Try it:
Retype the lines from the one containing "Click the -20% discount badge" through the last line of the entries below, exactly and in full, omitting every image.

Material for this task:
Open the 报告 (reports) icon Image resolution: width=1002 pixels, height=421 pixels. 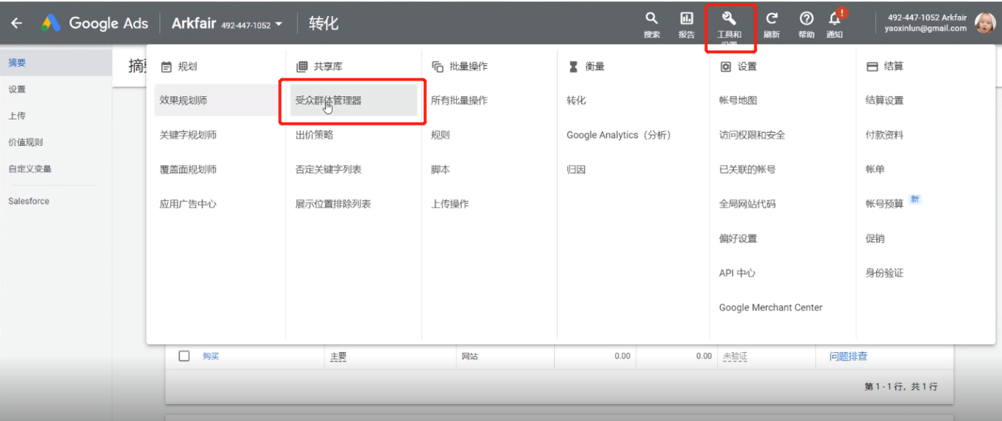pos(685,17)
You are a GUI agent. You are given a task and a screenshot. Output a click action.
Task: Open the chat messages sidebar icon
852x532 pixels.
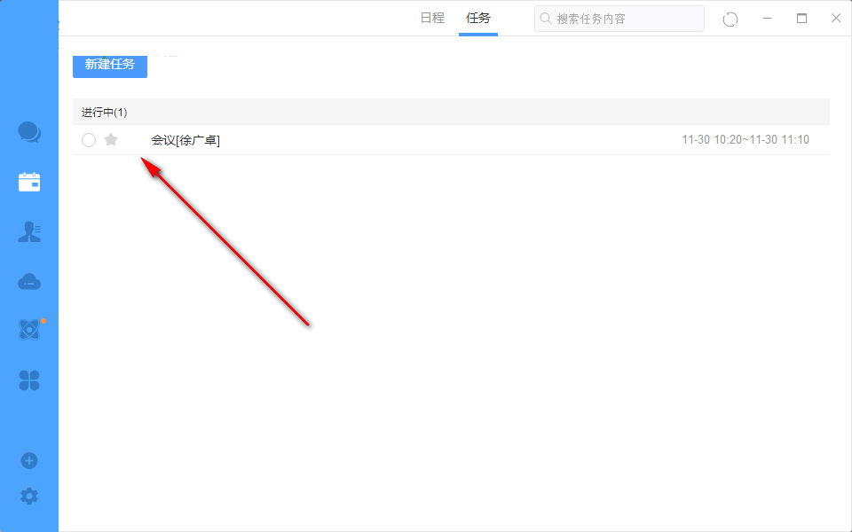click(x=29, y=133)
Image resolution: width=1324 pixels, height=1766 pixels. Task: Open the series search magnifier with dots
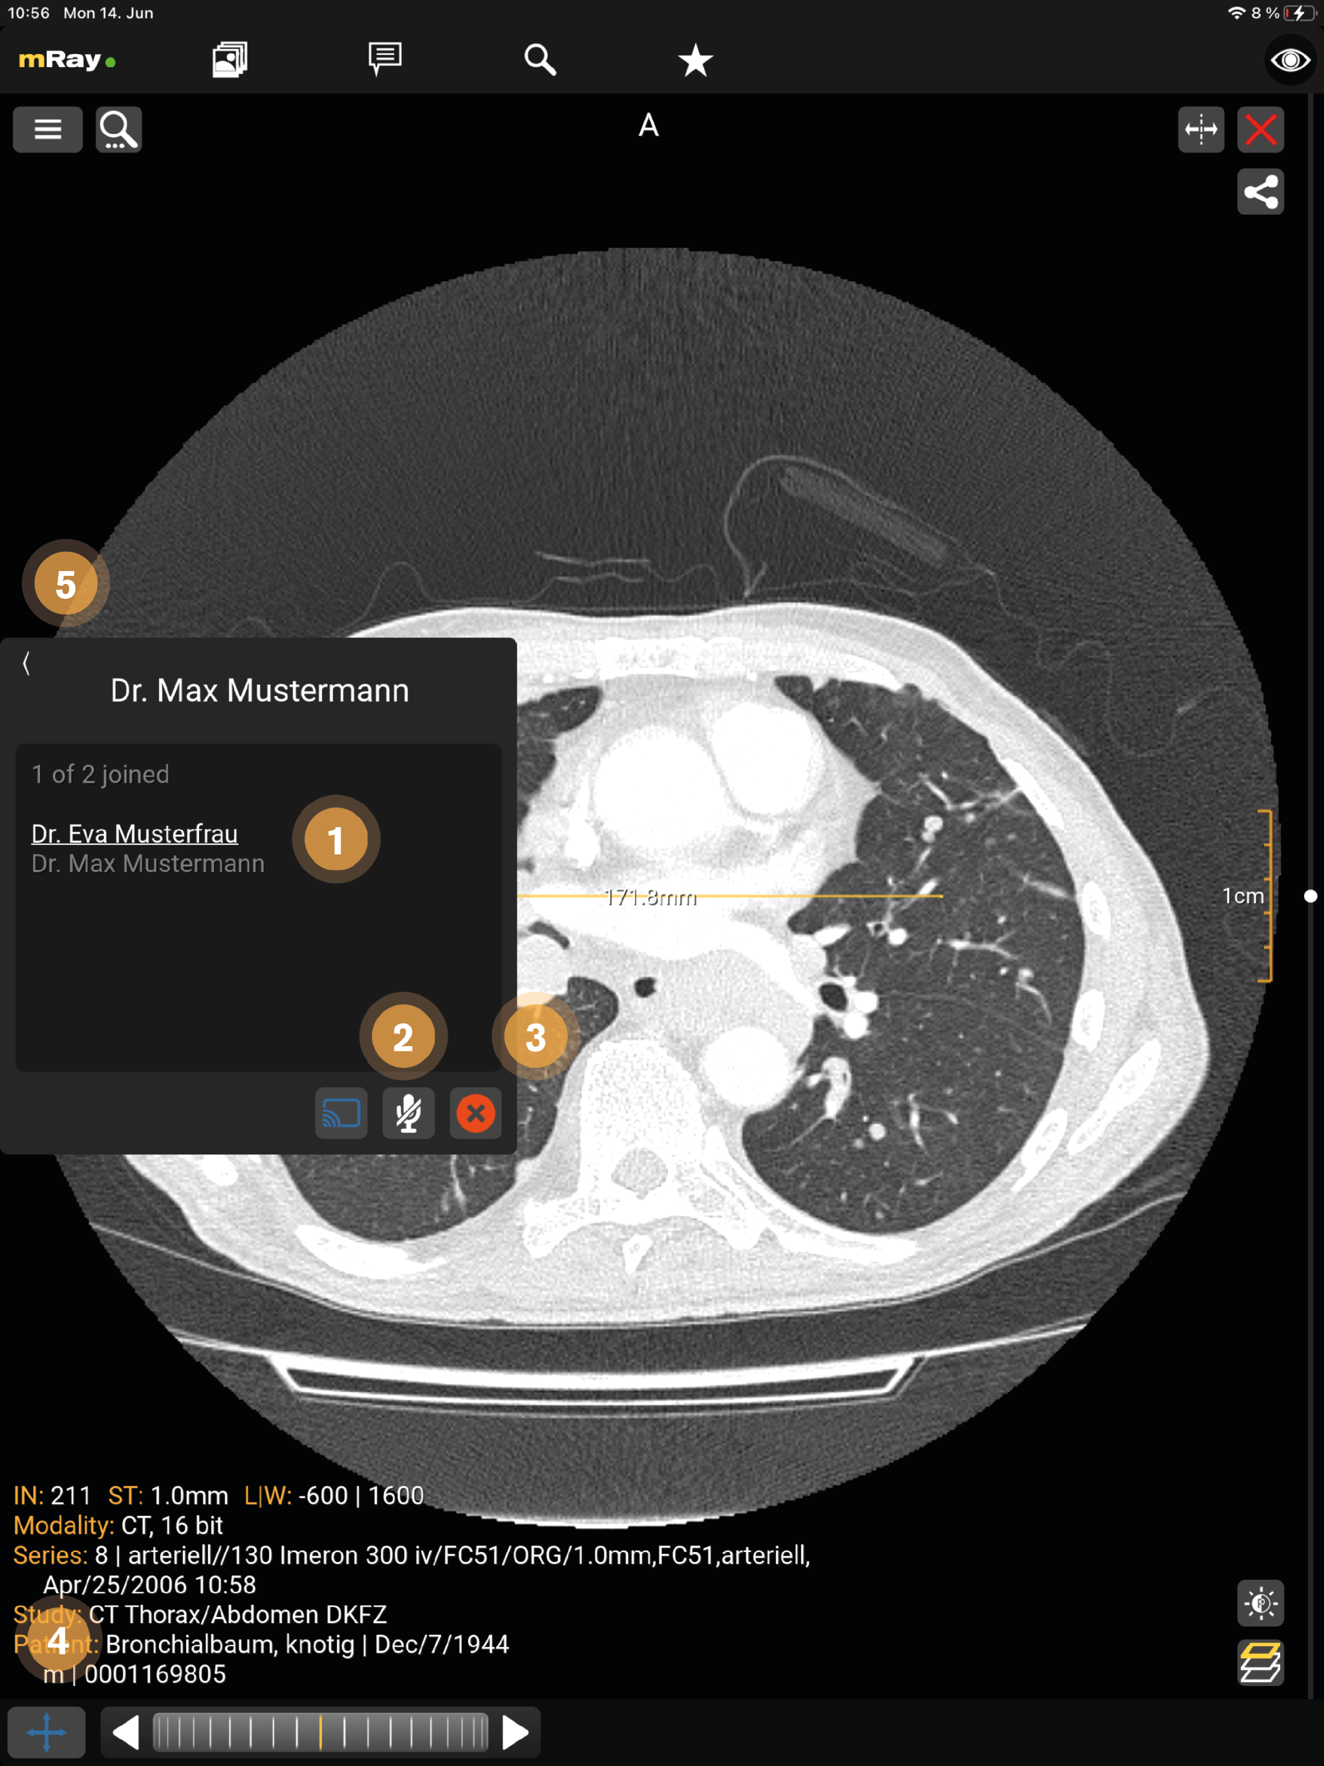point(118,129)
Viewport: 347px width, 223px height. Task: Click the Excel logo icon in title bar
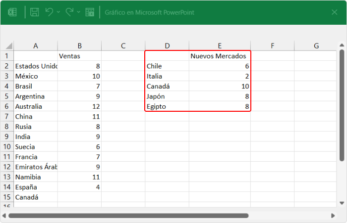tap(13, 12)
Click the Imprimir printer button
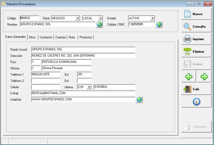214x145 pixels. tap(196, 39)
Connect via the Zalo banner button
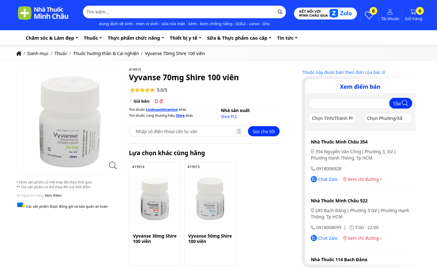 (325, 14)
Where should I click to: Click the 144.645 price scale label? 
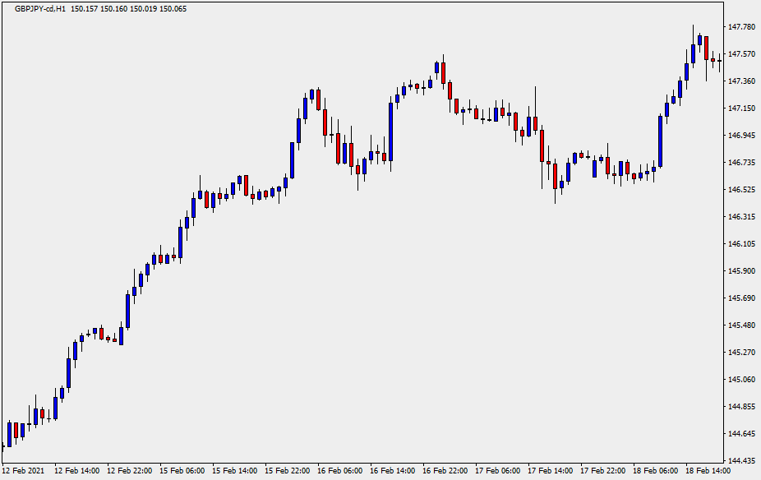point(741,434)
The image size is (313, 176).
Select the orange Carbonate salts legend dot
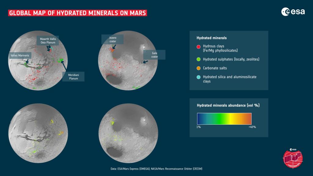pyautogui.click(x=199, y=68)
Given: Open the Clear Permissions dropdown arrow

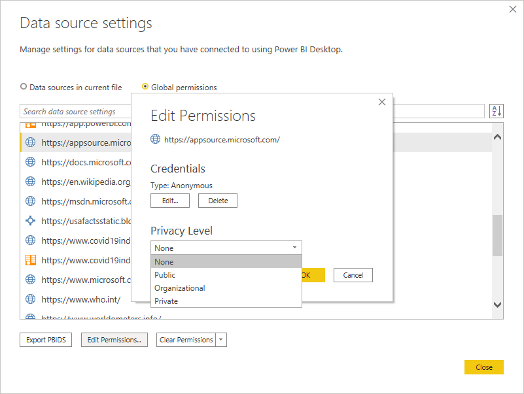Looking at the screenshot, I should (220, 339).
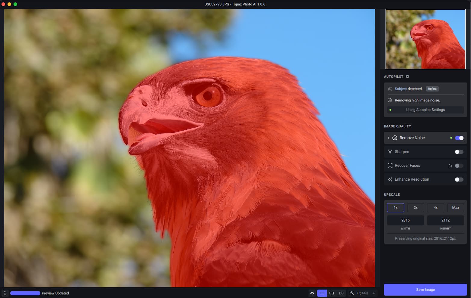Click the three-dot menu at bottom left
The height and width of the screenshot is (298, 471).
point(5,293)

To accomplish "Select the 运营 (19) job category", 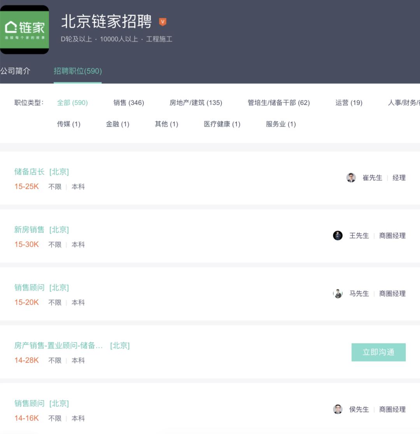I will click(348, 103).
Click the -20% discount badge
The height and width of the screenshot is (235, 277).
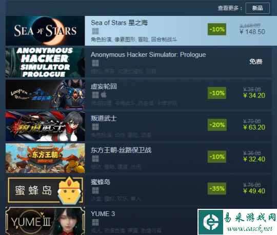[217, 125]
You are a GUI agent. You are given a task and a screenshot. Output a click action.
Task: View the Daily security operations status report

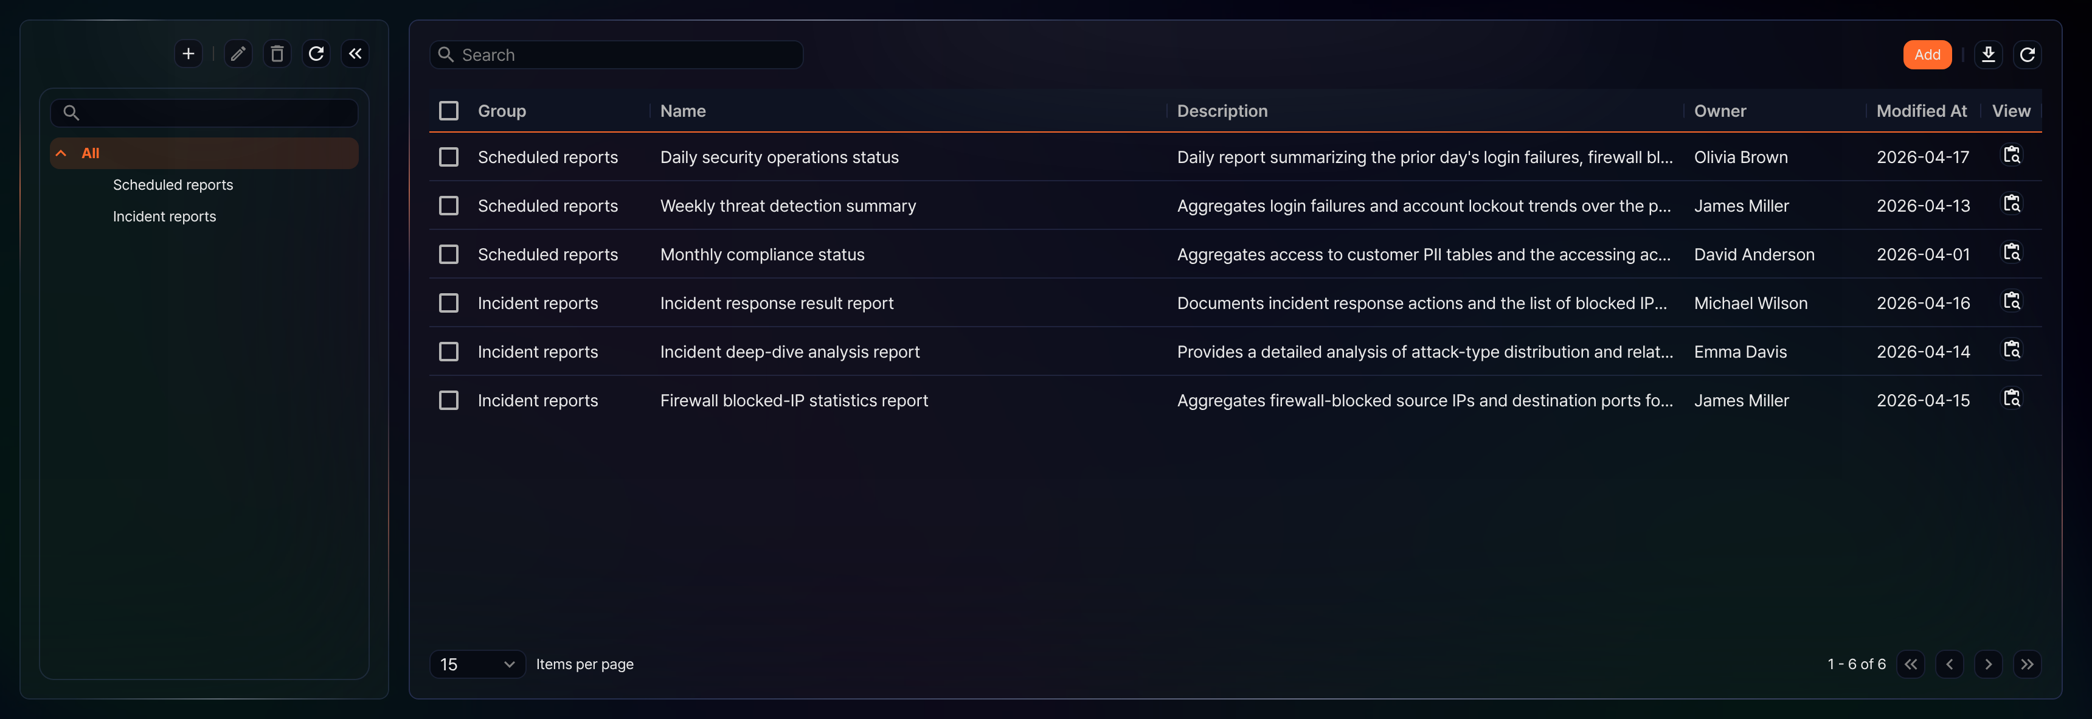[x=2012, y=155]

Result of the exercise:
Click the -20% discount badge
The height and width of the screenshot is (235, 277).
[217, 125]
You are a GUI agent. You are given a task and a screenshot. Output a click action.
Task: View the Daily security operations status report

[x=2012, y=155]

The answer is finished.